MYCOTOXIN DEGRADATION BY LACCASE ENZYMES FROM PLEUROTUS SPP

Mycotoxin occurrence in staple food commodities represents a great concern worldwide. These fungal metabolites constitute an important food safety hazard due to their demonstrated toxic, carcinogenic, teratogenic and mutagenic activity towards humans and animals (International Agency on Research on Cancer, 2012). Mycotoxin contamination greatly affects global economy and international trade, accounting for billions of dollars lost every year all along the food and feed supply chains (Wu, 2015). The development of new methods for mycotoxin reduction is a crucial and concrete struggle, especially with regards to food and feed supply chains. With this aim, we evaluated the degrading activity of two pure laccase enzymes from Pleurotus spp towards aflatoxin B1 (AFB1), aflatoxin M1 (AFM1) and zearalenone. (ZEA) Laccases were produced and purified to homogeneity and tested in in vitro degradation assays, performed in buffer solution (sodium acetate pH5 1mM). After 72h of static incubation at 25°C, chemical analyses revealed that both laccase enzymes were able to degrade AFB1 (up to 90%), AFM1 (up to 100%) and ZEA (up to 100%). Laccase degrading activity was also tested in real matrices, such as skimmed UHT milk artificially contaminated with AFM1 and maize flour naturally contaminated with zearalenone.
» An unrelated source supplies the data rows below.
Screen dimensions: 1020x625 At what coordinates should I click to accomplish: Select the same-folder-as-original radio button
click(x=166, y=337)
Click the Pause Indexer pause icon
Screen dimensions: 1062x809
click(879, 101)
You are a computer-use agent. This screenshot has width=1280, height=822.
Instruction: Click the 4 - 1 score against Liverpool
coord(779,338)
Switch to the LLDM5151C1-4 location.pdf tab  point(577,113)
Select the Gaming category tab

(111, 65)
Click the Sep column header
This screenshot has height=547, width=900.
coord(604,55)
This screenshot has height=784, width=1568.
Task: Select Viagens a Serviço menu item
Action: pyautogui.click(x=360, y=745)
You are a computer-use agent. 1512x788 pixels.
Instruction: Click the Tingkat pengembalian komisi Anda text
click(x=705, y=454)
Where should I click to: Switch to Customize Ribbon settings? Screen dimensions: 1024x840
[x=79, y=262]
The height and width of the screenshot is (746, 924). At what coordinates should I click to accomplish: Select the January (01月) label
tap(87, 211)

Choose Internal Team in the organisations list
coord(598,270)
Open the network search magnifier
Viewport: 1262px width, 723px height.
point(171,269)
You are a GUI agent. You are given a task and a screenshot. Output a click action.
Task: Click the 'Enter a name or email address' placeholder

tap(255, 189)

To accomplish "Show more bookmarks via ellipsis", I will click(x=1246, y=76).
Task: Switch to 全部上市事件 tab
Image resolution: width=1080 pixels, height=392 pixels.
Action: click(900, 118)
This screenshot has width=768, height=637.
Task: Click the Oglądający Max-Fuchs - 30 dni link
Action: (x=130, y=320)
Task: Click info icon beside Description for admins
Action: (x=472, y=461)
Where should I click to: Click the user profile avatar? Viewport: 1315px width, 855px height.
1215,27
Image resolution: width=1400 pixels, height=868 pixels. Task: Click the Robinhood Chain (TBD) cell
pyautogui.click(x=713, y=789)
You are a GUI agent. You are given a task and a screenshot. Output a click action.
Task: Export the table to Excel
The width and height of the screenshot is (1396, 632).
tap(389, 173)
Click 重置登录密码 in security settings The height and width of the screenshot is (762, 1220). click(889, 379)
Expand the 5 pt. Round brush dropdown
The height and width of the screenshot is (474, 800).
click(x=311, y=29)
AFM1 was completely degraded within 72h, while ZEA was reduced by 40% within 5 days of incubation at 25°C. The green feature, effectiveness and multi mycotoxin degrading capability of laccase enzymes are the key attributes of a potential biotransforming agent. These results opened new perspective for laccase application in the food and feed supply chains.